You need 4 colors
Visual quality & usability of the demo
- Many describe the provided palettes as ugly, garish, or physically straining to look at, especially in light mode.
- Some find a few specific hues acceptable, but “not the worst” is often the faint praise.
- Common complaints: background too saturated, overall page feels “foggy,” poor hierarchy, and low contrast.
- A few commenters do like certain ranges (e.g., around specific hue values) or the general idea of a 1‑D slider-driven palette.
“Four colors” as a design principle
- Several argue that “you need 4 colors” is a misleading oversimplification.
- Real interfaces need more colors/roles for errors, warnings, destructive actions, hover/focus/disabled states, borders, etc.
- Others say you can make good UIs with fewer colors (even monochrome), citing early Mac interfaces.
- The text itself is called self‑contradictory: it says you “need 4” but describes one as “optional.”
Accessibility and contrast
- Multiple people note that many combinations fail standard contrast checks; some button text becomes nearly invisible.
- There is consensus that color alone should not convey mission‑critical information; shape, position, and other cues are needed.
- Debate appears on color‑blind operators: some argue systems must accommodate them; one voice suggests excluding them in certain safety‑critical roles.
Color tools, algorithms, and color spaces
- Alternatives like uiColors, Huemint, and Material You / Android color utilities are cited as more practical or better‑looking.
- Commenters note that simply rotating HSL hue is crude; perceptual spaces like OKLCH or HCT (CAM16‑based) behave better and can embed contrast guarantees.
- There’s skepticism that any simple formula can always generate pleasing palettes given human and cultural variation.
Color systems, roles, and design tokens
- One detailed thread distinguishes “brand” palettes (primary, secondary, accent, neutral) from “role” tokens (copy text, background, button states, etc.).
- Claim: compressing everything into 3–4 “colors” for text/bg/button quickly breaks down; a proper system has more swatches plus mapping between layers.
Language/grammar digression
- The site’s “How it works?” label triggers a long side discussion on English question formation.

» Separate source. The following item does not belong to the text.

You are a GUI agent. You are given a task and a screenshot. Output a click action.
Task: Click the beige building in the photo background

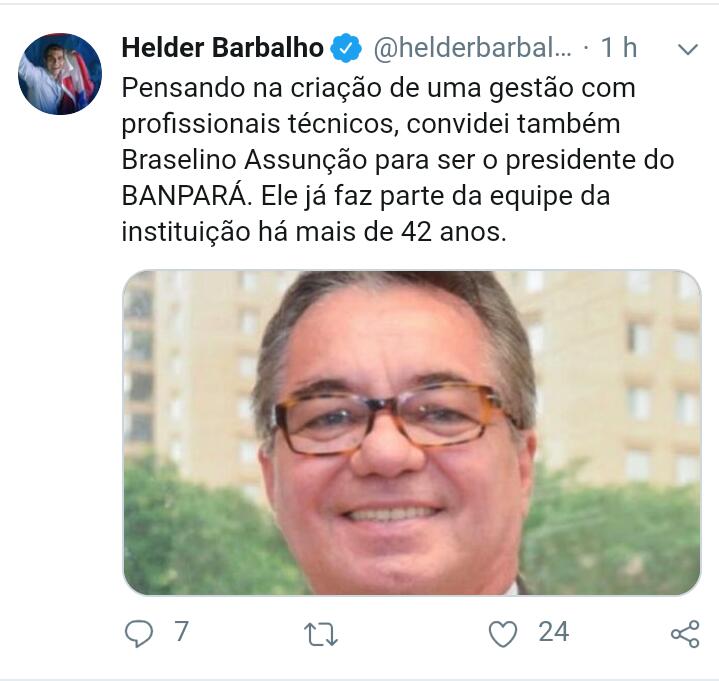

- Views range from strict prescriptivism (“wrong, distracting”) to tolerance (“language evolves,” “non‑native speakers”).
- Some emphasize that even small grammatical slips can increase cognitive load, especially on UI copy.
Historical and meta observations
- References to Amiga, CGA, four‑color theorem, and monochrome systems show that hard limits on colors are not new.
- Some suspect the page partly exists to provoke opinionated debate.
- A few users share personal color‑scheme generators (e.g., driven by current temperature or date).